Taxpayers face forking out almost £90,000 in “golden goodbyes” to reject ministers today.
Tories and Liberal Democrats axed in the recent reshuffle can pocket up to £17,000 apiece tax free on what has been dubbed Money Monday in Whitehall.
Conservative Richard Benyon – the richest MP in the Commons, who stands to inherit £110million – is in line for more than £5,000 of public money.
Officials say that the severance pay is a legal entitlement but Ireland is changing the law to end the cash for cast-offs scheme there as part of austerity measures.
Campaigning MP John Mann said that the UK should follow suit.
Labour’s Mr Mann said: “There is no basis whatsoever for paying this in Britain. We should follow their lead.
“These people are still getting generous MPs’ pay. It is an insult to people struggling across the country that they get a golden handshake.”
All departing ministers are entitled to three months pay if they do not get another job within three weeks.
That means that those dumped in the last reshuffle can claim the cash from today.
Former Cabinet minister Michael Moore is set to pocket £17,042 after he was sacked as Scotland Secretary.
Fellow Lib Dem Jeremy Browne is among five ex-Ministers of State who are in line for £8,086 after being axed.
Conservative Simon Burns can also pocket the huge sum even though he quit to stand unsuccessfully for Deputy Commons Speaker.
Benyon is one of three junior ministers who are entitled to £5,760 each. Three of his fellow Tories get £4,646 after leaving the whips office. Two of them, John Randall and Greg Knight, have also received knighthoods.
In all, taxpayers face paying out £88,687 to ex-ministers.

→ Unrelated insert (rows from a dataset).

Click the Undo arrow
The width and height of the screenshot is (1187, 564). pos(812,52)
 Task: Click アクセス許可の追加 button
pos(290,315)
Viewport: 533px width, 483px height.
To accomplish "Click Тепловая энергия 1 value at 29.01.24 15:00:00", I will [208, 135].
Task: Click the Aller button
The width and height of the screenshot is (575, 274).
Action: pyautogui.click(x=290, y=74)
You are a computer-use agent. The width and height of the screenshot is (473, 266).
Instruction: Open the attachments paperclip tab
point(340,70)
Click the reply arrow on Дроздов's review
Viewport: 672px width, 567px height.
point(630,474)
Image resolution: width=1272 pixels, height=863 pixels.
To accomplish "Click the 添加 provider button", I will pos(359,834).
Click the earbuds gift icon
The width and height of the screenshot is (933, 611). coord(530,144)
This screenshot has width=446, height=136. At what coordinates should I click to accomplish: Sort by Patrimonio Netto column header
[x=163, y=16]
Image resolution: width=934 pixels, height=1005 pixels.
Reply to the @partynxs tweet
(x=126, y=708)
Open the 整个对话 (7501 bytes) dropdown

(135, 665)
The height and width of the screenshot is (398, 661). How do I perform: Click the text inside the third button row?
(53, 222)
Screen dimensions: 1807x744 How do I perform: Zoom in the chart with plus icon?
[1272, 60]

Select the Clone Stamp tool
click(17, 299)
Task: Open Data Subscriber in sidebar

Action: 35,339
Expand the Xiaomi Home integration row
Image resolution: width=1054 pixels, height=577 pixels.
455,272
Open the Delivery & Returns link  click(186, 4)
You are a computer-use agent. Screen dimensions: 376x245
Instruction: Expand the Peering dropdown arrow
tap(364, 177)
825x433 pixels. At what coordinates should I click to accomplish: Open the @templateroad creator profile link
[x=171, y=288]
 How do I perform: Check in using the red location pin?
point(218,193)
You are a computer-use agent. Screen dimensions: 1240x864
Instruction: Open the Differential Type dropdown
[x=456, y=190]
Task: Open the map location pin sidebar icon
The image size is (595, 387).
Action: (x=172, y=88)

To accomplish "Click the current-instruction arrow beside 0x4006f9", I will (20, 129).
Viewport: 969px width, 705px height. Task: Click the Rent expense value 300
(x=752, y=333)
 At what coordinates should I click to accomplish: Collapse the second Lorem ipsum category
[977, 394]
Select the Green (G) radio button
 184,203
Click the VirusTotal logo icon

A Cabinet Office spokesman said: “Severance pay is widely used across both private and public sectors. Ministerial severance pay has been required under legislation since 1991.”
But low tax pressure group the TaxPayers’ Alliance echoed John Mann’s call for the payments to be axed.
Spokesman Jonathan Isaby said: “When money is so tight and David Cameron talks about wanting to reduce the cost of politics, it beggars belief that these golden goodbyes are still being doled out to ex-ministers.
“After all, having left these posts, they will all still get the MPs’ annual salary of more than £66,000.
“MPs taking on a ministerial role know full well that it’s no job for life and ought to be planning their finances accordingly.
“Taxpayers will be especially baffled that even those who resigned of their own accord still get these tax-free payments worth thousands: which of their constituents working in the private sector would get a bumper payday for quitting their job?”